● What to do:
1) List each step the passage on KendraFallback gives for setting it up in the Designer Console, in order.
2) Pick up the passage on KendraFallback after its last sentence and continue it with a few more sentences in the same style.

● Passage provided:

— Start —

Part 3: Set up KendraFallback in Designer Console

  1. Log in to the Content Designer, and go to settings. Scroll down until you see the field ALT_SEARCH_KENDRA_INDEXES.
  2. Enter your Kendra index ID copied from the Kendra console. You can provide a list of Kendra indices if you have data sources in multiple Kendra locations. If you have multiple, make sure to list them in an array of strings like this: ["a672e3a2-nnnn-nnnn-do-not-copy", "4a0266cb-7760-do-not-copy"]

  1. Save the settings and return to the home page of the web interface.

  2. Go back into the QnABot client and try out some questions about the sun!

Example questions

There are a couple different types of responses from the KendraFallback engine.

Top answer

For some queries, Kendra is able to find an answer in the uploaded documents with a very high confidence and yields a 'top answer' phrase. QnABot takes the Kendra results and shortens its response to only contain this phrase and the source link.

For example, ask QnABot When did Galileo first see sunspots? or How many regions does the sun have? and take a look at the concise response returned.

If you are interacting through a voice channel (such as an Echo or via the microphone on the bottom right of the web interface), QnABot will speak this shortened answer instead of the full text extract that it was retrieved from.

Most relevant phrases with document search

In other cases, QnABot is able to find a text excerpt that most closely answers the question and it highlights the most relevant phrases of this response. This is returned along with other top results and their source links, enabling QnABot to act like a search engine over the uploaded documents.

— End —

● Recorded information:

— Start —

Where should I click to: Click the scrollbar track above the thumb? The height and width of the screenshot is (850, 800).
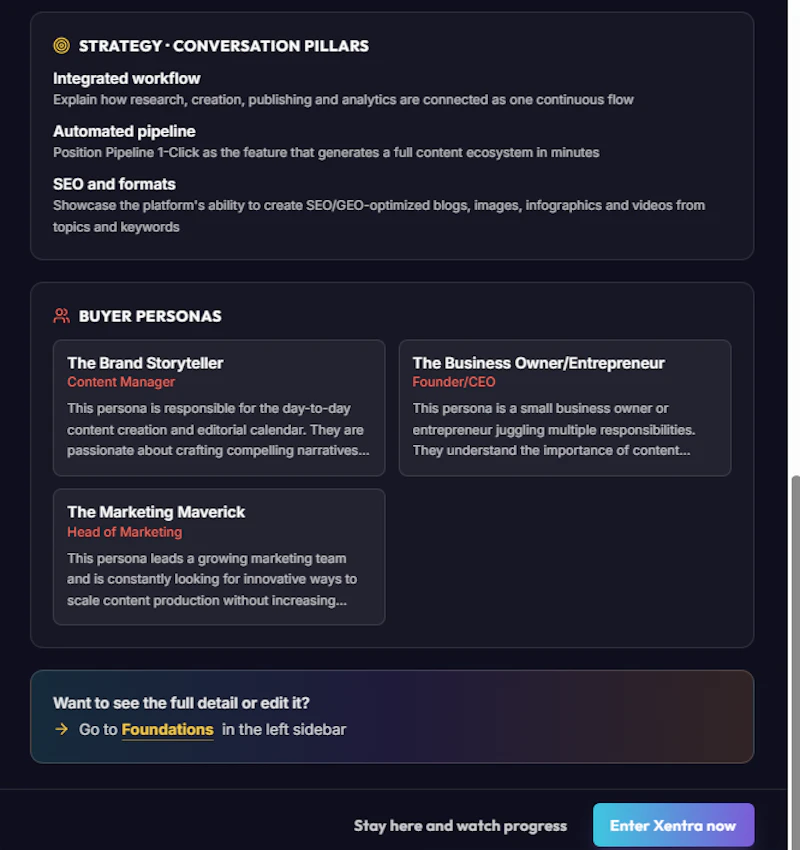point(795,237)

— End —

● The responses:
1)
1. Log in to the Content Designer, go to settings, and scroll down to the field ALT_SEARCH_KENDRA_INDEXES.
2. Enter the Kendra index ID copied from the Kendra console. For multiple Kendra locations, list the indices as an array of strings.
3. Save the settings and return to the home page of the web interface.
4. Go back into the QnABot client and try out some questions about the sun.

2)
Try asking What is the composition of the sun? to see how QnABot selectively highlights the most important elements of a text extract.

If a highly relevant phrase is identified, then this selective emphasis also applies to the voice response, which will read out the first 2 sentences of the most important highlighted text to provide context to the answer.

For more question suggestions, try:

  • What is a solar flare?
  • How many Earth's could fit inside the sun?
  • What are Earth's atmosphere layers?
  • Who makes the first Earth-centered model of the solar system?
  • Define solar wind

You'll notice that that your designer console list has no curated answers for these questions. Instead of saying sadly we could not answer the question, Amazon Kendra is searched and possible answers or discovered text are returned. The links are clickable as well, so if the document is available to be read, it can be downloaded from the S3 bucket.